Despite widespread adoption of HR tech, many business leaders still want a human touch for critical moments during the recruitment process, according to Randstad Sourceright’s Q3 2018 Talent Trends report.
The report’s survey included more than 800 global human capital leaders in 17 countries. It found that when it comes to tasks such as searching for talent, half of employers surveyed, 51%, believe initial screening should be mostly or completely automated. Similarly, the same percentage feel that automation is useful for tracking HR data/metrics and for the creation and management of HR analytics.
However, talent leaders still value human interactions because they say a personal touch at certain points in the recruitment process keeps candidates engaged.

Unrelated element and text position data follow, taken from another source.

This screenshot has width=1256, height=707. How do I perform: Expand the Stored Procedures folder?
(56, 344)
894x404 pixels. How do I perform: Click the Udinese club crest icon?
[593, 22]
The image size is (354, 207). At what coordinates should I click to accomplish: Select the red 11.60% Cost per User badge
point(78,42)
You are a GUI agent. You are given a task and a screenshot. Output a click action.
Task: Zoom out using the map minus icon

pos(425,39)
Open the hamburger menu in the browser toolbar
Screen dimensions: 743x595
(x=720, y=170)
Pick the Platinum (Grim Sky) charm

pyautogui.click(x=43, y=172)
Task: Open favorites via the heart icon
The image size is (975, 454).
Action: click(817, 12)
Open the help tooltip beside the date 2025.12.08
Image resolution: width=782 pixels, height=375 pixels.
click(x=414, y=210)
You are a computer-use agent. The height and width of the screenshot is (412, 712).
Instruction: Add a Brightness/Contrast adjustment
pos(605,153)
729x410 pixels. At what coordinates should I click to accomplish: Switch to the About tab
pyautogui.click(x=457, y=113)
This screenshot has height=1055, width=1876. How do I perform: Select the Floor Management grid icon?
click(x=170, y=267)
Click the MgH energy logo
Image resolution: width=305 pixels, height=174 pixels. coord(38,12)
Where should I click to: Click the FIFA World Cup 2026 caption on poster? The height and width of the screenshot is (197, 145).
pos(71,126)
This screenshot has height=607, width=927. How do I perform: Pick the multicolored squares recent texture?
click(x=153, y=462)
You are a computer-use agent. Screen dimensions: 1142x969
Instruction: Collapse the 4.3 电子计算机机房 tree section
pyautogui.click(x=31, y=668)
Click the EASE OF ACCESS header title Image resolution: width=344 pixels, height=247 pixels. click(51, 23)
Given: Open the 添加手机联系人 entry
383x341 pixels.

The top three functions employers believe benefit from a personal touch include shortlisting candidates by video interviews, 28%; scheduling interviews with candidates, 27%; and managing talent communities and engagement, 26%.
“There has never been a better time for employers to explore the possibilities that technological innovation can bring to their recruitment processes,” said Michel Stokvis, managing director of the Randstad Sourceright’s global Talent Innovation Center. “It is now so much easier to source and screen talent, but at the same time, there’s an added level of complexity. This requires companies to consider the overall hiring experience, and, more specifically, to determine the best mix of tech and touch to improve recruiting outcomes.”
Additional findings from the survey include:
- Talent impact: 65% of employers globally believe HR tech will free up workers to focus on more knowledge-intensive tasks. That sentiment is even more profound in the US, with 82% saying HR tech will give hiring managers more time to focus on important tasks.
- Business impact: 86% of US employers said a robust talent tech strategy has had a positive impact on their business.
- Candidate search: 60% of US employers believe the task of searching databases for candidates should be mostly or completely automated.
- Smart technologies here to stay: 73% of human capital leaders said smart technologies will have an equal or greater impact on their organizations this year.